The meat scandal alone that was exposed at the Royal Adelaide Hospital was a huge issue at that time. It involved Samcor trucks loading up carcasses to the hospital for the purposes of providing meals for patients, which was done on site in those days—they were not done externally—and a number of these carcasses being stolen and onsold by operators at that time. That is the type of government that operated prior to that change of government. That meat scandal was exposed, and there were other serious failings in relation to the previous government, which deservedly swept it from office.
Members ought to remember, if we are going to have these types of motions in recognition of governments, that they should not just come to the parliament with one side of the position in relation to that. For the member for Lee's benefit, Frank Webster was the member of parliament against whom a challenge was made to his election for the seat of Norwood, and the Court Of Disputed Returns under Roma Mitchell declared that there was to be a by-election. We of course now have our Premier of South Australia who is the member for that electorate and we are proud to say has been a welcome addition.

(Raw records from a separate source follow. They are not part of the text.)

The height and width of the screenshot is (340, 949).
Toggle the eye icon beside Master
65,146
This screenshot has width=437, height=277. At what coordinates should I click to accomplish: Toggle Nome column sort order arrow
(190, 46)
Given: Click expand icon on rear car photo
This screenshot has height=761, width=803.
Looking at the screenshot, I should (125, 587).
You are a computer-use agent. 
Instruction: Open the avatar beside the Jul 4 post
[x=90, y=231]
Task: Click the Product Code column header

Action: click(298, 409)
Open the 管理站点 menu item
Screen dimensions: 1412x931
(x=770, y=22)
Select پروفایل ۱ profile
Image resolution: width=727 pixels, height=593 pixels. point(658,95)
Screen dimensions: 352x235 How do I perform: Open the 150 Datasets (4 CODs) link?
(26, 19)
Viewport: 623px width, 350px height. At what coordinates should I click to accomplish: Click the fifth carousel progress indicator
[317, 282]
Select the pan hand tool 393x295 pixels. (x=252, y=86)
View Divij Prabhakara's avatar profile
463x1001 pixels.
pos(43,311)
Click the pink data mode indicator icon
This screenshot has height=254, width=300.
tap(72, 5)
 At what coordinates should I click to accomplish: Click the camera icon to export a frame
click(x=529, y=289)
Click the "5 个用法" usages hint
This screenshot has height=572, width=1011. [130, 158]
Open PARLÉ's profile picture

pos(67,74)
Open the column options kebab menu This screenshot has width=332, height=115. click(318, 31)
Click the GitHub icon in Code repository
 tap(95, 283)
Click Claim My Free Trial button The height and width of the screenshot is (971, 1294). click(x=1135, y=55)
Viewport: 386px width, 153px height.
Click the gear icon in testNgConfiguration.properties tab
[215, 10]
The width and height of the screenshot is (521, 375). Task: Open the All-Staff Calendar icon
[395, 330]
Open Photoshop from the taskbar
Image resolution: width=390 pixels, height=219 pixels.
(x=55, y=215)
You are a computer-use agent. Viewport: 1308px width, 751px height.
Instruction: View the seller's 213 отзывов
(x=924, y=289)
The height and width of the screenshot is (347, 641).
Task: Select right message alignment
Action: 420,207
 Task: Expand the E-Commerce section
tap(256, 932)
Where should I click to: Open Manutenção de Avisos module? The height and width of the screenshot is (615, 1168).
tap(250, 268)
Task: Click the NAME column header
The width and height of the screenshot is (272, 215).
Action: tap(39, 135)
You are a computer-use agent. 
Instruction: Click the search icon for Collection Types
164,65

Finally, can I say that if ever there is to be a time for land tax reform it is now, in recognition of the Tonkin administration, who were, as has been mentioned, clear in ensuring that land tax was not to be passed on to tenants but, most importantly, was not to apply to people in their principal place of residence. These are the sorts of gifts that came from a Tonkin administration. He did care about the people of South Australia, he did do what he said he would do and he did serve us well.